Please continue the article about slow thread creation on Linux, picking up right after its last sentence.

-- Selection --
——————
Tangled up in threads

Certain kinds of programmers are highly enamored with threads, to the point that they use large numbers of them in their applications. In fact, some applications create many thousands of threads. Happily for this kind of developer - and their users - thread creation on Linux is quite fast. At least, most of the time. A situation where that turned out not to be the case gives an interesting look at what can happen when scalability and historical baggage collide.

A user named Pardo recently noted that, in some situations, thread creation time on x86_64 systems can slow significantly - as in, by about two orders of magnitude. He was observing thread creation rates of less than 100/second; at such rates, the term "quite fast" no longer applies. Happily, Pardo also did much of the work required to track down the problem, making its resolution quite a bit easier.

The problem with thread creation is the allocation of the stack to be used by the new thread. This allocation, done with mmap(), requires locating a few pages' worth of space in the process's address range. Calls to mmap() can be quite frequent, so the low-level code which finds the address space for the new mapping is written to be quick. Normally, it remembers (in mm->free_area_cache) the address just past the end of the previous allocation, which is usually the beginning of a big hole in the address space. So allocating more space does not require any sort of search.

The mmap() call which creates a thread's stack is special, though, in that it involves the obscure, Linux-specific MAP_32BIT flag. This flag causes the allocation to be constrained to the bottom 2GB of the virtual address space - meaning it should really have been called MAP_31BIT instead. Thread stacks are kept in lower memory for a historical reason: on some early 64-bit processors, context switches were faster if the stack address fit into 32 bits. An application involving thousands of threads cannot help being highly sensitive to context switch times, so this was an optimization worth making.

The problem is that this kind of constrained allocation causes mmap() to forget about mm->free_area_cache; instead, it performs a linear search through all of the virtual memory areas (VMAs) in the process's address space. Each thread stack will require at least one VMA, so this search gets longer as more threads are created.
——————
-- Source material --

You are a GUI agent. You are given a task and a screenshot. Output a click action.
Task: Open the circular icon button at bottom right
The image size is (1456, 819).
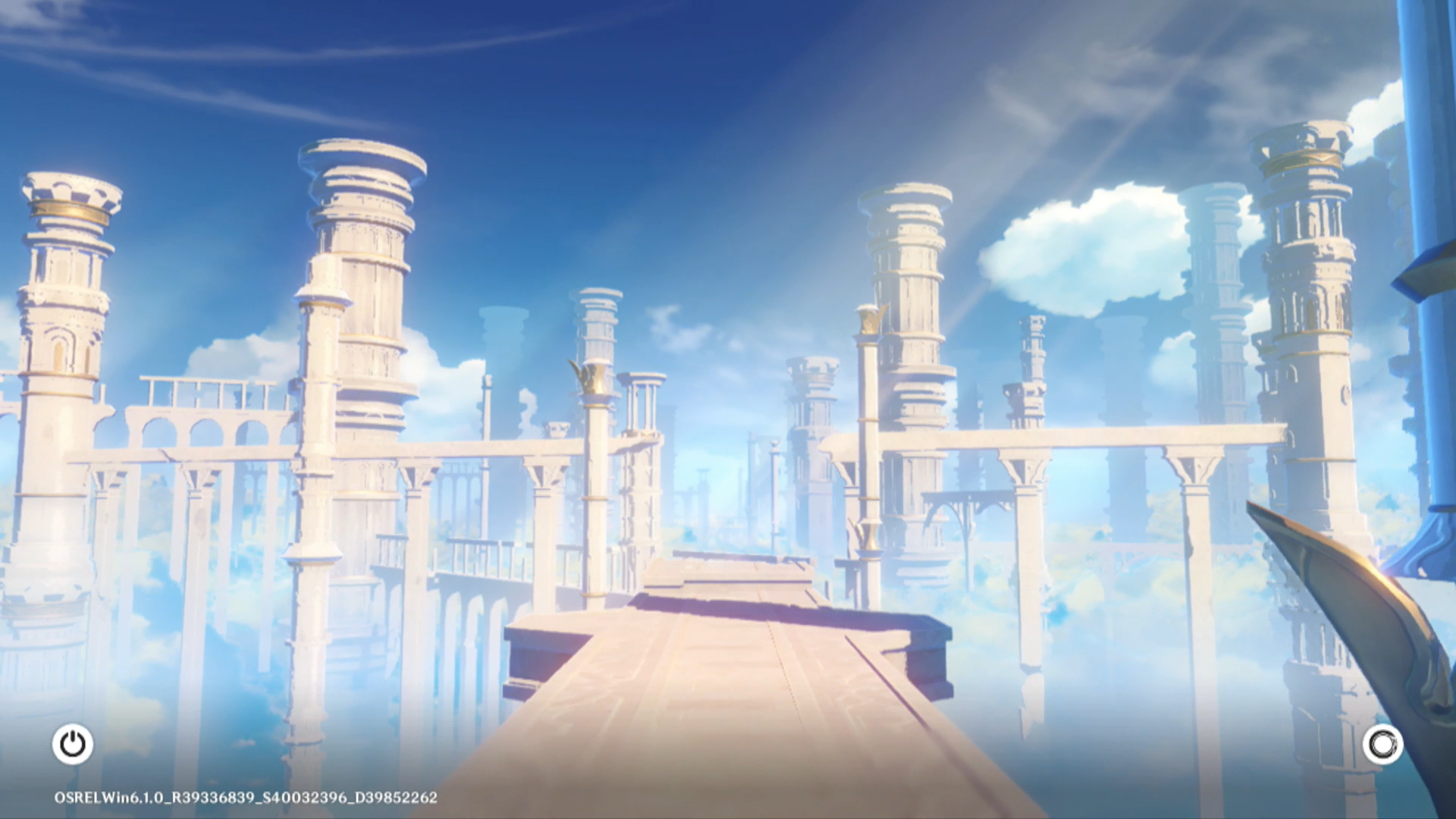pos(1382,744)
——————
-- Output below --
Where things really go wrong, though, is when there is no longer room to allocate a stack in the bottom 2GB of memory. At that point, the mmap() call will return failure to user space, which must then retry the operation without the MAP_32BIT flag. Even worse, the first call will have reset mm->free_area_cache, so the retry operation must search through the entire list of VMAs a second time before it is able to find a suitable piece of address space. Unsurprisingly, things start to get really slow at that point.

But the really sad thing is that the performance benefit which came from using 32-bit stack addresses no longer exists with contemporary processors. Whatever problem caused the context-switch slowdown for larger addresses has long since been fixed. So this particular performance optimization would appear to have become something other than optimal.

The solution which comes immediately to mind is to simply ignore the MAP_32BIT flag altogether. That approach would require that people experiencing this problem install a new kernel, but it would be painless beyond that. Unfortunately, nobody really knows for sure when the performance penalty for large stack addresses went away or how many still-deployed systems might be hurt by removing the MAP_32BIT behavior. So Andi Kleen, who first implemented this behavior, has argued against its removal. He also points out that larger addresses could thwart a "pointer compression" optimization used by some Java virtual machine implementations. Andi would rather see the linear search through VMAs turned into something smarter.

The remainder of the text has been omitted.